# Rear Ladder Guard



## Scotjimland (May 23, 2005)

Does anyone know who supplies rear ladder guards or have other ideas how to prevent unauthorised use .. I did think of 240 volts but could prove unpopular :wink: 

Thanks 

Jim


----------



## MOTORHOMER (May 9, 2005)

Scotjimland said:


> Does anyone know who supplies rear ladder guards or have other ideas how to prevent unauthorised use .. I did think of 240 volts but could prove unpopular :wink:
> 
> Thanks
> 
> Jim


When we had one we got it from Mrquis Motorhomes.

Motorhomer


----------



## Scotjimland (May 23, 2005)

Thanks Motorhomer, I'll give them a try


----------



## 89122 (May 14, 2005)

I made mine from alloy chequer plate which I got from a towbar maker free of charge. [ it was a cut off from another job ]
I fixed 2 hooks on the top and used a lock from a Fiamma bike rack. [ the red handle with lock in the middle ]

Eddie


----------



## Dickle (May 9, 2005)

I made mine from a section of white Upvc cladding, extremely light, maintenance free and the colour matches the van!
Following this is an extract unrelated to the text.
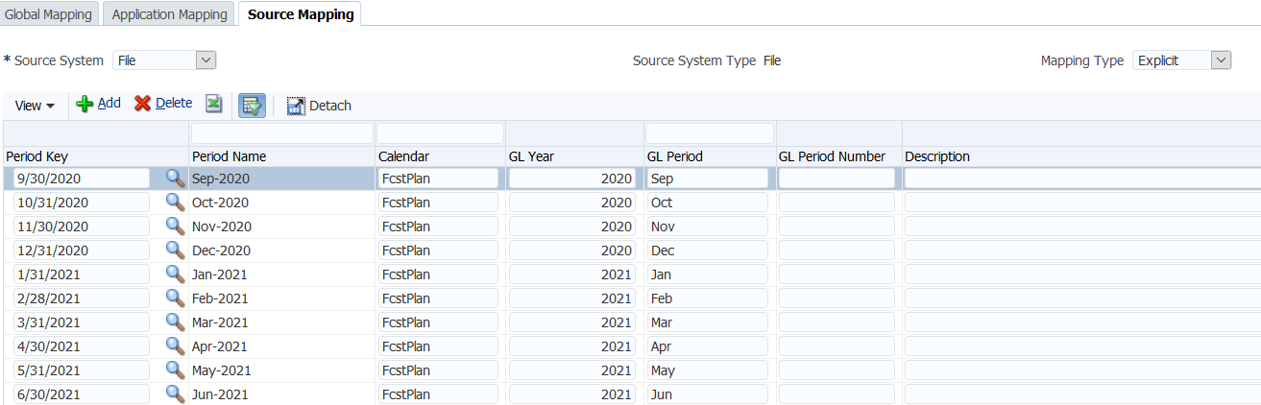Click the red Delete X icon
Screen dimensions: 1261x405
143,104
I drilled it and secured it to the ladder with cable ties.


----------



## Scotjimland (May 23, 2005)

Thanks rapido and dickle, both good ideas, looking at the price of them i think i'll make one to.. 

cheers 

Jim


----------



## Scotjimland (May 23, 2005)

Eventually made one myself  

It is made of thin stainless steel, pop riveted on to an aluminum frame, hooks over the top rung and is locked using a cam-lock on the bottom.


----------



## johnsandywhite (May 9, 2005)

:lol: Very neat Jim. Good ideas from the other's and the best is always the simplest and usually the cheapest too. :wink:


----------



## tonyt (May 25, 2005)

.... I'd rather go with the 240v!


----------